LoggerMessage Source Generator (High Performance)

C#
// For hot paths: avoid string allocation on every log call
// The [LoggerMessage] attribute generates a static method at compile time
// No boxing, no string interpolation overhead

public static partial class Log
{
    [LoggerMessage(
        EventId = 1001,
        Level   = LogLevel.Information,
        Message = "Prescription {PrescriptionId} dispensed for patient {PatientId}")]
    public static partial void PrescriptionDispensed(
        this ILogger logger,
        Guid prescriptionId,
        Guid patientId);

    [LoggerMessage(
        EventId = 2001,
        Level   = LogLevel.Error,
        Message = "Failed to dispense prescription {PrescriptionId}: {Reason}")]
    public static partial void PrescriptionDispenseFailed(
        this ILogger logger,
        Guid prescriptionId,
        string reason,
        Exception exception);
}

// Usage — no allocations at all if the log level is filtered out
_logger.PrescriptionDispensed(prescriptionId, patientId);
_logger.PrescriptionDispenseFailed(prescriptionId, ex.Message, ex);

Log Level Filtering Per Category

JSON
// appsettings.json
{
  "Logging": {
    "LogLevel": {
      "Default":                        "Information",
      "Microsoft.AspNetCore":           "Warning",
      "Microsoft.EntityFrameworkCore":  "Warning",
      "SystemForge.Infrastructure":     "Debug",
      "SystemForge.Domain":             "Information"
    }
  }
}
C#
// Override with environment-specific configuration
// appsettings.Production.json: reduce verbosity
// appsettings.Development.json: increase verbosity for debugging

IsEnabled Guard for Expensive Logging

C#
// Avoid computing expensive values if the log level is filtered out
if (_logger.IsEnabled(LogLevel.Debug))
{
    // Only compute the diagnostic summary if Debug is actually going to be logged
    var diagnosticSummary = await BuildDetailedDiagnosticSummaryAsync(patientId, ct);
    _logger.LogDebug("Patient {PatientId} diagnostic: {Summary}", patientId, diagnosticSummary);
}

// The [LoggerMessage] source generator handles this automatically —
// it skips the entire call without evaluation if the level is filtered out.

Common Anti-Patterns

C#
// ANTI-PATTERN: Logging and rethrowing adds noise without value
catch (Exception ex)
{
    _logger.LogError(ex, "Error occurred");  // logged here
    throw;  // and again up the stack if the caller also logs
}
// Fix: log once at the top-level handler (middleware/filter), not at every level

// ANTI-PATTERN: Logging sensitive data
_logger.LogInformation("Patient {Mrn} {Name} DOB: {Dob}", mrn, fullName, dateOfBirth);
// PII in logs violates GDPR/HIPAA. Log identifiers (patient ID), not PII.

// ANTI-PATTERN: Using exception.ToString() in the message
_logger.LogError($"Error: {ex.ToString()}");
// Pass exception as first argument — log sinks handle it properly
_logger.LogError(ex, "Error processing prescription {Id}", prescriptionId);

// ANTI-PATTERN: Catching and swallowing exceptions to avoid log noise
catch (Exception) { /* do nothing */ }
// Silent failures are worse than noisy failures.

Production issue I've seen: A team had LogError calls inside every catch block, and each error was rethrown.

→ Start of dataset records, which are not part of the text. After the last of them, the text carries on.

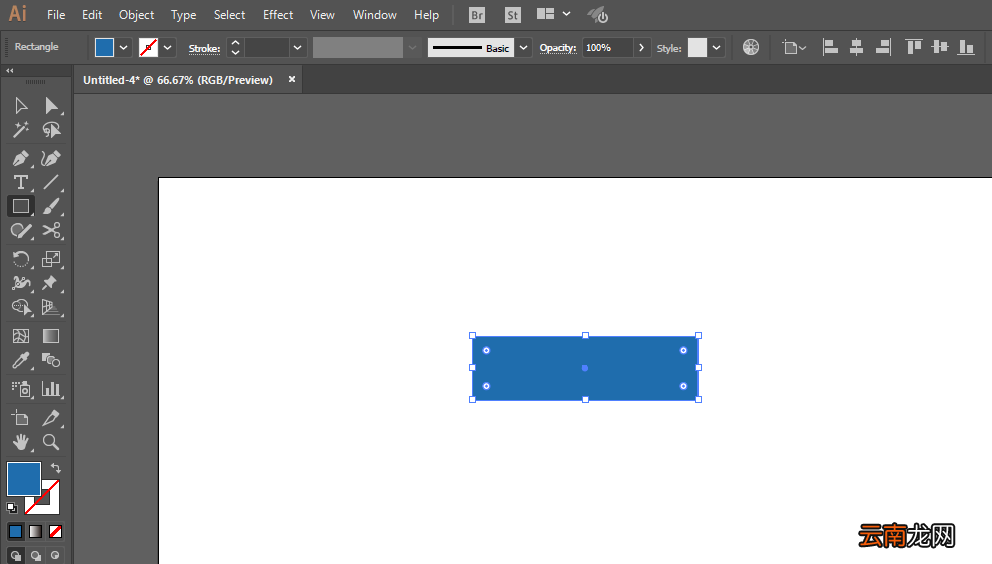
Task: Click the Stroke panel link
Action: 204,48

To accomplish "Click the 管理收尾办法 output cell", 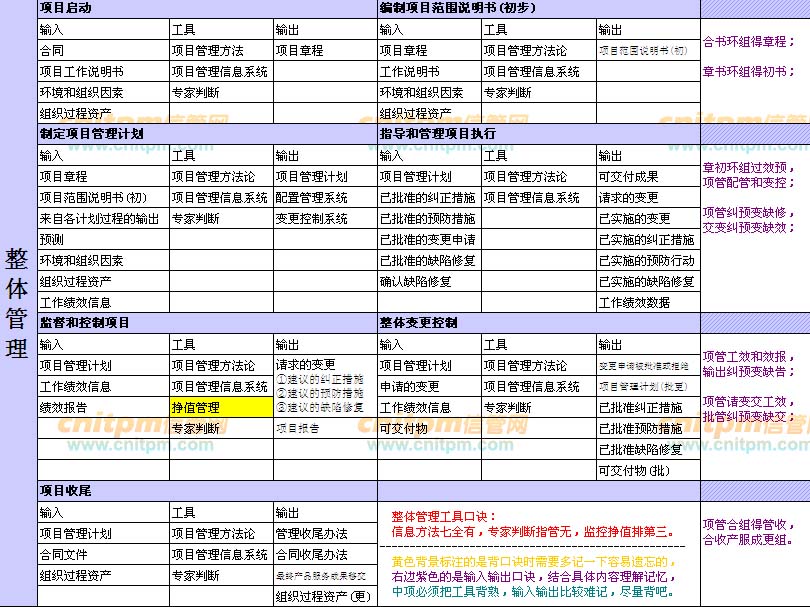I will pos(324,533).
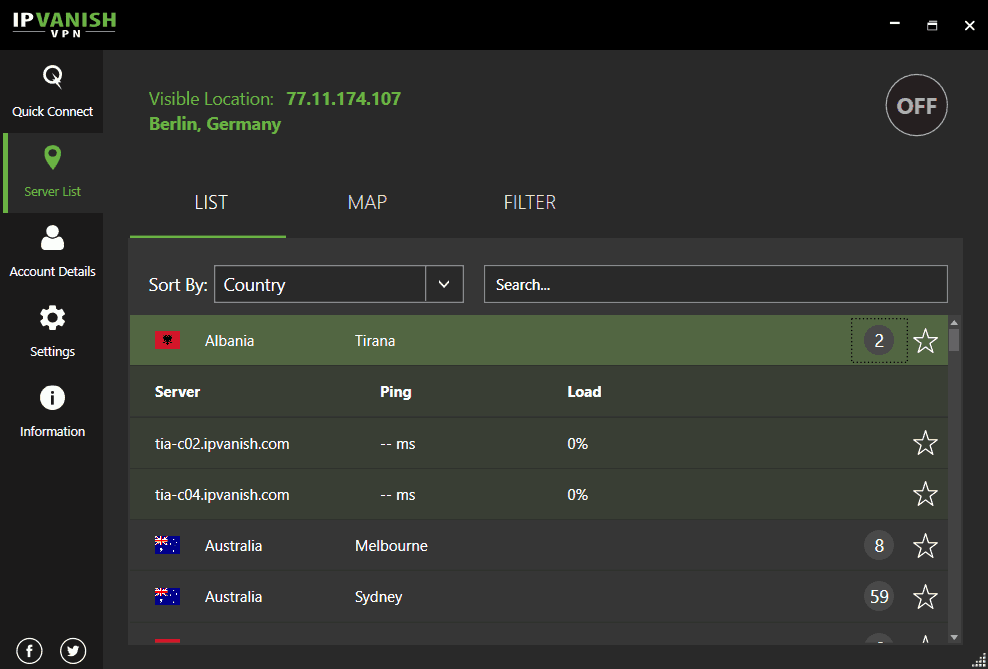
Task: Click the server list scrollbar down arrow
Action: click(954, 637)
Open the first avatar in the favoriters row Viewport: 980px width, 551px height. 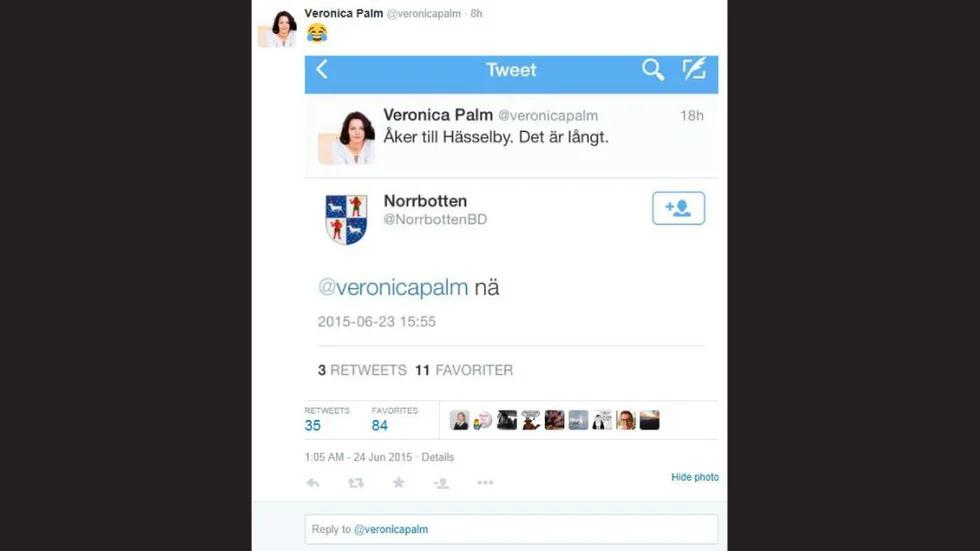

The middleware also logged unhandled exceptions. A single failed prescription request generated 6 log entries — one at each layer — all with the same exception. The log volume was 6x higher than necessary, and searching for the root cause meant filtering through duplicates. Logging once at the boundary (the middleware that returns 500) and letting exceptions propagate is cleaner and produces one actionable log entry per failure.


Key Takeaway

Use message templates with named properties — never string interpolation. Inject ILogger<T> in constructors — the type name becomes the log category. Use BeginScope() to attach contextual properties like PatientId or RequestId. Use [LoggerMessage] source generators for hot paths. Log exceptions as the first argument to LogError/Critical, not in the message string. Never log PII — log identifiers (Guids, MRNs) only if they cannot be linked to a person outside the system.